Since then, Johnson and fellow leaders have pared back session days as they have faced dicey legislative fights and uncertain attendance.
Just ahead of the recent Memorial Day recess, Republicans’ hopes of quickly passing the immigration enforcement bill evaporated after President Donald Trump’s administration announced the creation of a controversial “Anti-Weaponization Fund” that could be used to hand large settlements to presidential allies.
Members headed home expecting to return for Tuesday’s votes, but Johnson & Co. instead opted to punt the week’s first roll call votes to Wednesday. That effectively gave the White House more time to wriggle out of the payout-fund mess and also possibly strike an Iran deal that would forestall an embarrassing loss on a bipartisan resolution to end the war in the Middle East.
Tuesday was also primary Election Day in several key states, meaning member attendance would be sketchier than usual — another consideration weighing on the GOP whip team.
“Even if one or two members are missing, it can derail a whole week of floor plans,” said one senior GOP aide who was granted anonymity to speak frankly about the challenges facing the House majority.
There’s also the long-term absence of Rep. Tom Kean Jr. (R-N.J.), who has been missing from Capitol Hill since March 5 with what his office says is a health matter.

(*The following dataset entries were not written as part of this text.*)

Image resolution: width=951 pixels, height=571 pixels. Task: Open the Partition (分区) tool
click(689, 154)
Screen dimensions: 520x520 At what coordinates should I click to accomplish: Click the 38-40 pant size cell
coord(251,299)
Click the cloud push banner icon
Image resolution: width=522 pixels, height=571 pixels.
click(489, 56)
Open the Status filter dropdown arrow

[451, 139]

Some committee business continued Tuesday — including an Appropriations subcommittee hearing where acting Attorney General Todd Blanche renounced the fund — but most rank-and-file members were not present on Capitol Hill.
House Minority Leader Hakeem Jeffries took advantage of the vacuum at a news conference, insisting that a string of legislative setbacks and floor defeats for Republicans has contributed to the House’s poor attendance.

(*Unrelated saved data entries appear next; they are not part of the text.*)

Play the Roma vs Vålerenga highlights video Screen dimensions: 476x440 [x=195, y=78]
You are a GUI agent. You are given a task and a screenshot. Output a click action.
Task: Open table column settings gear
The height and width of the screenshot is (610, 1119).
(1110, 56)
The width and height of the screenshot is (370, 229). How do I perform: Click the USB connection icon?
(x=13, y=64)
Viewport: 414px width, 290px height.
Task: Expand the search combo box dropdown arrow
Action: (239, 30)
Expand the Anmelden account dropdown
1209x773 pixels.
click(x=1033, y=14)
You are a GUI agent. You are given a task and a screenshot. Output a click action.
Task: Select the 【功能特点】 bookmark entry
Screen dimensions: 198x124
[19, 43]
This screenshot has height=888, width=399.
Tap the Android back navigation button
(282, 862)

“What exactly do Republicans have to show for being in complete control of Congress over the last 18 or so months? The answer would be nothing, nada, zero,” Jeffries told reporters.
“They made life worse for the American people, and so that’s one of the reasons why I’m convinced that Republicans continue to cancel votes and do everything they can every week to get out of town before sundown,” he added.

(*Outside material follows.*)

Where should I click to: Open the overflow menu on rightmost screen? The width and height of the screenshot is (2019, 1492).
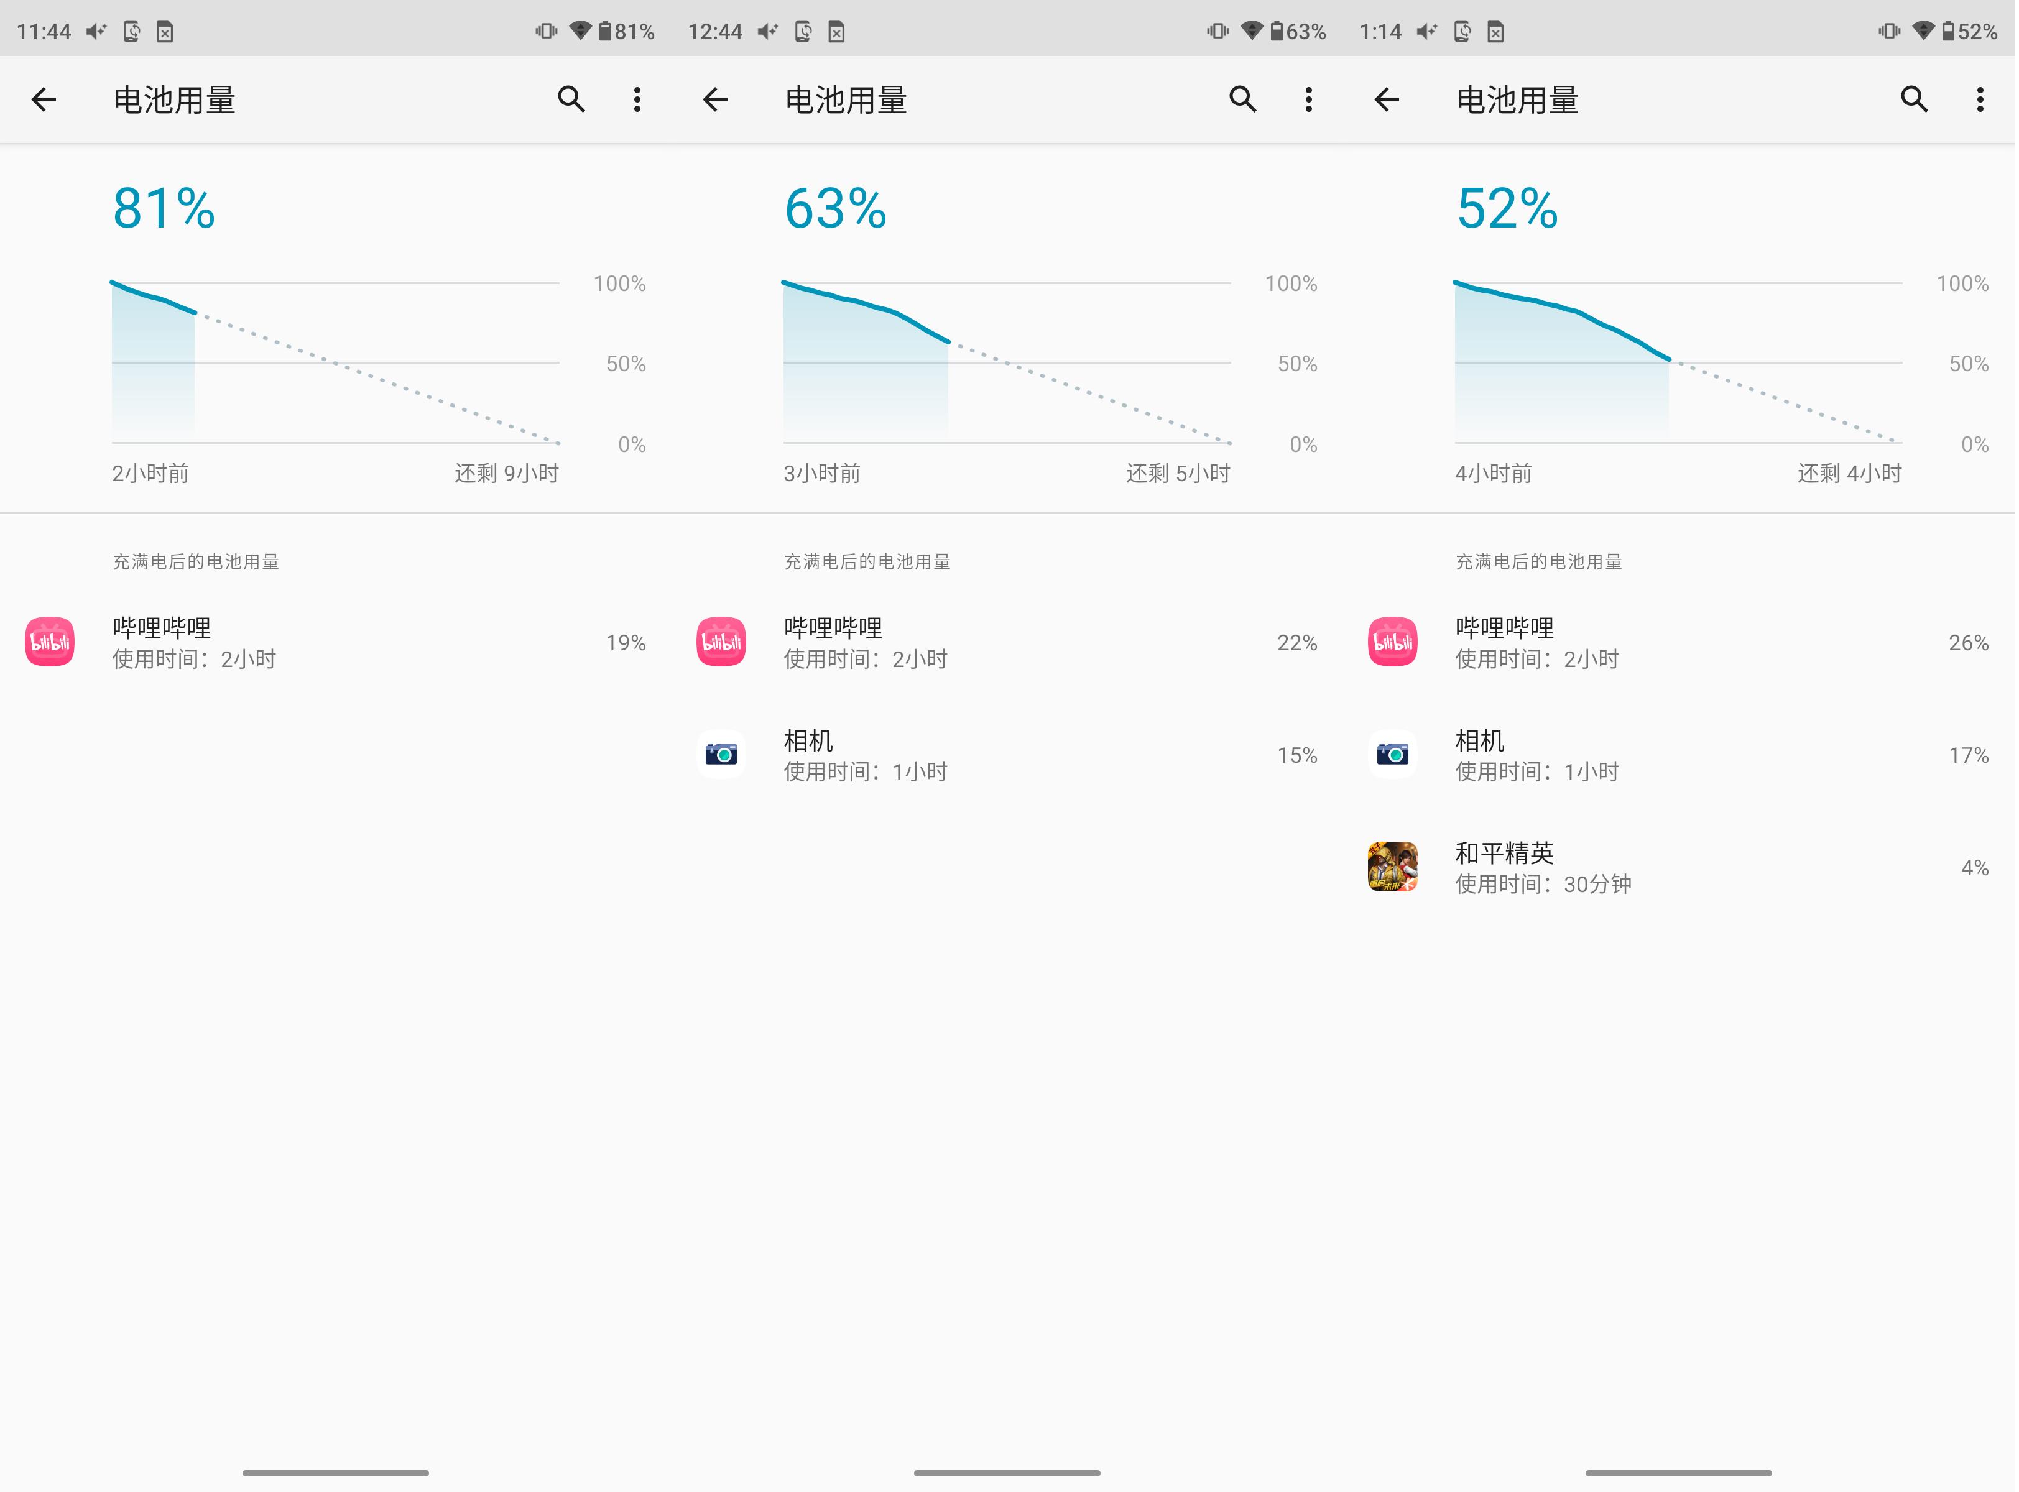(x=1980, y=99)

The two chambers were in roughly the same number of days to this point in the last Congress, — with the House meeting 257 days between January 2023 and June 2024 versus the Senate’s 260 days. There was a significant gap in the same window for the 117th Congress, when differing approaches to the Covid pandemic contributed to the House’s lighter, 237-day schedule versus the Senate’s 271 days in session.
The Senate has a natural advantage in managing its calendar. It has the unique role of approving presidential nominees, which means it can usually easily fill its agenda with confirmation votes even when legislative business stalls. Senate Majority Leader John Thune also has a slightly more comfortable majority, with 53 Republican senators, as well as Vice President JD Vance available to break ties.
In the House, on the other hand, Republicans have been working with a one-to-three-seat majority since the Congress began in January 2025 — a tiny margin in the much larger chamber.
On some recent voting days, Johnson did not appear to have a functioning majority. In the hours before lawmakers left for the Memorial Day recess, GOP leaders suffered an embarrassing defeat when a small group of Republicans joined with Democrats to vote down a bill that would have advanced plans for the Smithsonian National Women’s History Museum while barring exhibits on transgender women and giving Trump more control over its location.
Johnson then faced another GOP rebellion, this time on a vote forced by Democrats to effectively end hostilities with Iran. The measure was set to be approved thanks to Republican defections, and it would have delivered Trump a major rebuke. The speaker huddled with Majority Leader Steve Scalise and top GOP aides on the House floor and ultimately decided to postpone the vote until after the recess.As Johnson struggled to get through the vote series that last session day in May, the sentiment among Republicans on the House floor was clear.
“We just gotta get out of here,” one senior House Republican said.